• Task item
Whatever the records hold, copy it exactly and completely.

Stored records
=== Section Start ===

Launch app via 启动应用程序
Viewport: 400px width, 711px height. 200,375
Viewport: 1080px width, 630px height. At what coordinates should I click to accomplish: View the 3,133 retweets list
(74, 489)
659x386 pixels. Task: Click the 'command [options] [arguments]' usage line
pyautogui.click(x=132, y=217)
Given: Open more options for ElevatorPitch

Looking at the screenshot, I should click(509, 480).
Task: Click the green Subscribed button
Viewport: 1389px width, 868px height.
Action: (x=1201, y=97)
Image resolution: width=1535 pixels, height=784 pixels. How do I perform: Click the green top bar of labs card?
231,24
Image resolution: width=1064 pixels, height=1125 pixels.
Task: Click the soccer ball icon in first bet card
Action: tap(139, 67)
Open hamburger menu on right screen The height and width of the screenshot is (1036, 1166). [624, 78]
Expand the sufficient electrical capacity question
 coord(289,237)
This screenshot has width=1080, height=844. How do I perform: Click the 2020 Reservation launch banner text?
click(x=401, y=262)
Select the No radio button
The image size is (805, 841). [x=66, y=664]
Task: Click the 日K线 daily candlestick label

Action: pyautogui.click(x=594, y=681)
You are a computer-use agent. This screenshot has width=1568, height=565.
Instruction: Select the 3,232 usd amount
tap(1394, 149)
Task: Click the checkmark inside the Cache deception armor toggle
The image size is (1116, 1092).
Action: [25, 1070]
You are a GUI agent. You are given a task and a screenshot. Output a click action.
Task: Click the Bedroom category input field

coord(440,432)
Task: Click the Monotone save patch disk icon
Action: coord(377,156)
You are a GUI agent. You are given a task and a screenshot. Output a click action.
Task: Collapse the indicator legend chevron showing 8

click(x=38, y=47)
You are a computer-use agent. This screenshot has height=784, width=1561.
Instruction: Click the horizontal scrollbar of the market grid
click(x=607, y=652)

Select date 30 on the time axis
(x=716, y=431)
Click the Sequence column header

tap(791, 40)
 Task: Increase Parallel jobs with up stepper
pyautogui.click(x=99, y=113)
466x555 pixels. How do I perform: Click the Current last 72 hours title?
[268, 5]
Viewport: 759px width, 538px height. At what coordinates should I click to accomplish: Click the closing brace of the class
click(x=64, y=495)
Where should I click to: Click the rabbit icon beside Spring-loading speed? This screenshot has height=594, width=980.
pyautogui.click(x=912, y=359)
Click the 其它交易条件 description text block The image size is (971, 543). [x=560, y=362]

=== Section End ===

• Task output
Launch app via 启动应用程序
Viewport: 400px width, 711px height. 200,375
Viewport: 1080px width, 630px height. At what coordinates should I click to accomplish: View the 3,133 retweets list
(74, 489)
659x386 pixels. Task: Click the 'command [options] [arguments]' usage line
pyautogui.click(x=132, y=217)
Given: Open more options for ElevatorPitch

Looking at the screenshot, I should click(509, 480).
Task: Click the green Subscribed button
Viewport: 1389px width, 868px height.
Action: (x=1201, y=97)
Image resolution: width=1535 pixels, height=784 pixels. How do I perform: Click the green top bar of labs card?
231,24
Image resolution: width=1064 pixels, height=1125 pixels.
Task: Click the soccer ball icon in first bet card
Action: tap(139, 67)
Open hamburger menu on right screen The height and width of the screenshot is (1036, 1166). [624, 78]
Expand the sufficient electrical capacity question
 coord(289,237)
This screenshot has width=1080, height=844. How do I perform: Click the 2020 Reservation launch banner text?
click(x=401, y=262)
Select the No radio button
The image size is (805, 841). [x=66, y=664]
Task: Click the 日K线 daily candlestick label

Action: pyautogui.click(x=594, y=681)
You are a computer-use agent. This screenshot has width=1568, height=565.
Instruction: Select the 3,232 usd amount
tap(1394, 149)
Task: Click the checkmark inside the Cache deception armor toggle
The image size is (1116, 1092).
Action: [25, 1070]
You are a GUI agent. You are given a task and a screenshot. Output a click action.
Task: Click the Bedroom category input field

coord(440,432)
Task: Click the Monotone save patch disk icon
Action: coord(377,156)
You are a GUI agent. You are given a task and a screenshot. Output a click action.
Task: Collapse the indicator legend chevron showing 8

click(x=38, y=47)
You are a computer-use agent. This screenshot has height=784, width=1561.
Instruction: Click the horizontal scrollbar of the market grid
click(x=607, y=652)

Select date 30 on the time axis
(x=716, y=431)
Click the Sequence column header

tap(791, 40)
 Task: Increase Parallel jobs with up stepper
pyautogui.click(x=99, y=113)
466x555 pixels. How do I perform: Click the Current last 72 hours title?
[268, 5]
Viewport: 759px width, 538px height. At what coordinates should I click to accomplish: Click the closing brace of the class
click(x=64, y=495)
Where should I click to: Click the rabbit icon beside Spring-loading speed? This screenshot has height=594, width=980.
pyautogui.click(x=912, y=359)
Click the 其它交易条件 description text block The image size is (971, 543). [x=560, y=362]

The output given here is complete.